The European Commission launched a consultation on 27 March 2013 on a “potential EU initiative for responsible sourcing of minerals coming from conflict-affected and high-risk areas” (see McGuireWoods Legal Alert “Recent EU Mining Developments,” dated 18 April 2013). The consultation is open until 26 June 2013 and will be managed by the European Commission’s Directorate-General for Trade.
Senior commission officials, speaking at the European Parliament last week, indicated that this was more than just a potential initiative and that the European Commission would in all likelihood adopt a legislative proposal and a communication on conflict minerals by the end of 2013. These will be based on the information collected from stakeholders during the consultation, amongst other sources.
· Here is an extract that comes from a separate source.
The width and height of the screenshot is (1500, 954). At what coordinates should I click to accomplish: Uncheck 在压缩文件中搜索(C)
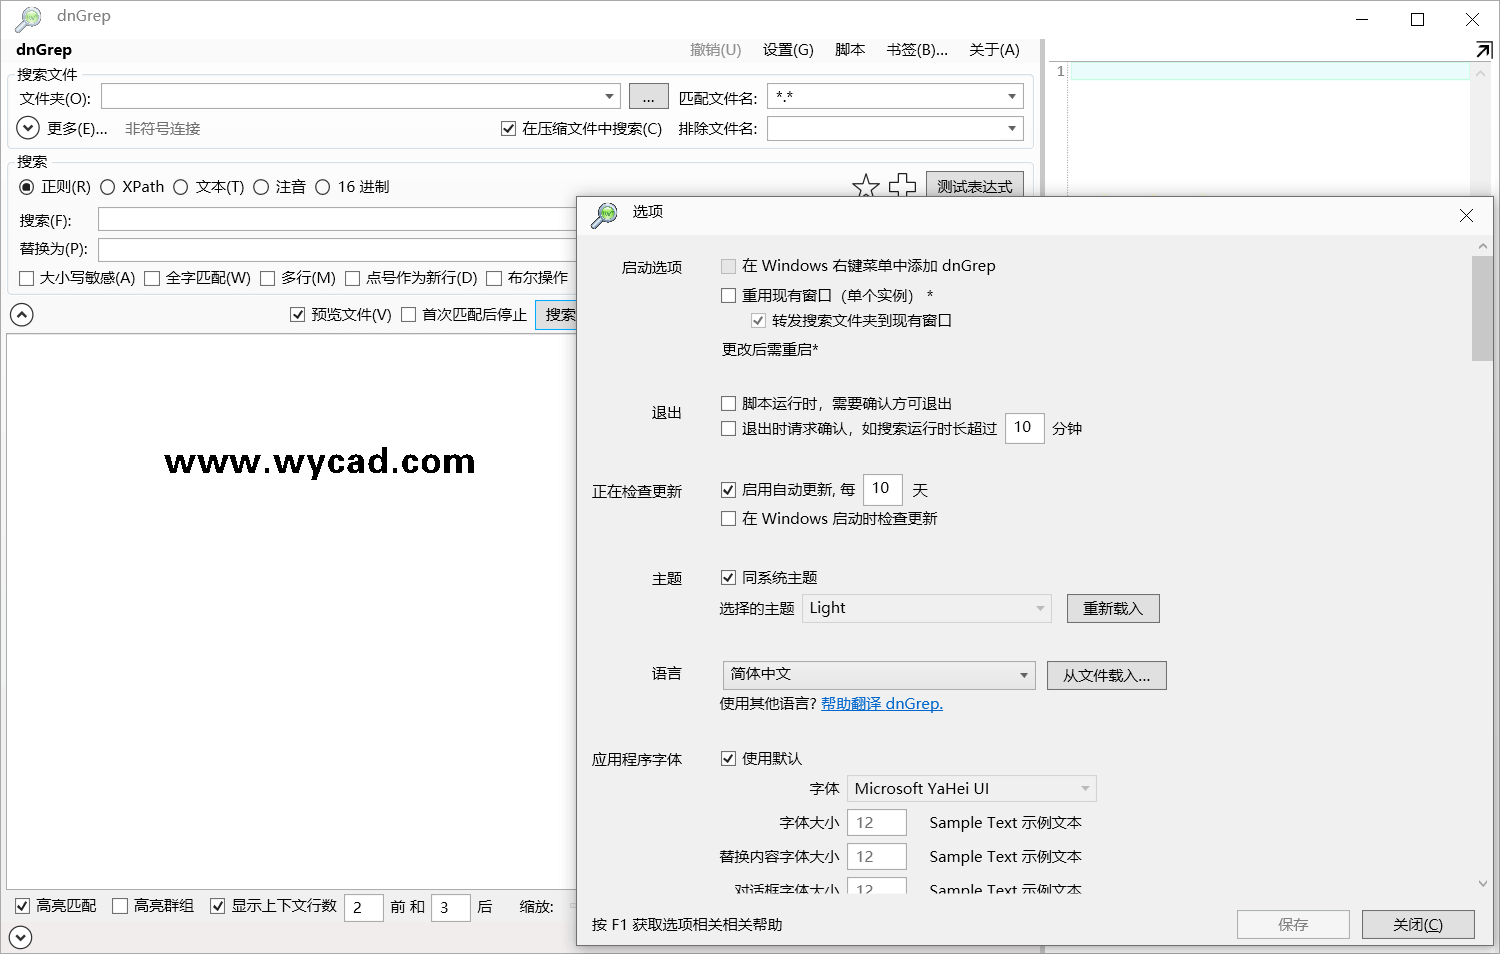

The legislative proposal is expected to be turned into a final EU regulatory framework by the EU’s co-legislators, the European Parliament and the European Council (composed of the EU’s member states) in the next two years or so (i.e., under the new commission). As is often the case, a large proportion of the European Commission’s legislative proposal is likely to end up in the final text.
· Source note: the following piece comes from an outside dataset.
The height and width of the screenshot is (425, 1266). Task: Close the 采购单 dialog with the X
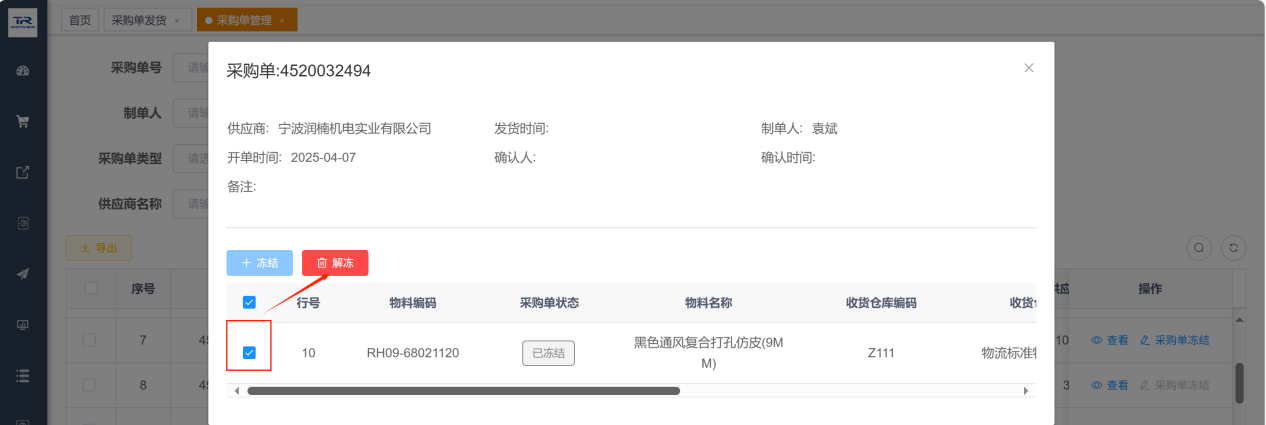click(1029, 68)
Rather than undermining the efforts of international organizations such as the Organisation for Economic Co-operation and Development’s (OECD) due diligence guidance, or overlapping with existing legislation such as Section 1502 of the Dodd-Frank Wall Street Reform and Consumer Protection Act in the United States and the U.S. Securities and Exchange Commission’s Conflict Minerals Rule (see McGuireWoods Legal Alert “SEC Issues (Limited) Conflict Minerals Guidance,” dated 4 June 2013) which is now in the early phases of implementation, the European Commission explained that it means to adopt a system built upon the experience gathered by operators implementing existing schemes, improve on them, and design a regulatory framework that stands a chance, ultimately, to be mutually recognized by the United States and other countries.
With this in mind, the European Commission is urging stakeholders and, in particular, corporations and organizations that have actual experience in the management of supply chains, either in order to comply with the Dodd-Frank Act or as part of voluntary schemes, to share such experience in the ongoing consultation. The message is clear: lofty and high-level submissions would be of little added value at this stage. However, very practical examples of what has and has not been successful in existing frameworks and legislations (including how the EU could help improve them) will be considered, and may find their way into the European Commission’s proposal.
If you have concrete ideas about how to improve existing frameworks and schemes, such as the Dodd-Frank Act, now is the time to make your views known. A detailed description of this initiative and a link to the questionnaire can be found on the European Commission’s website.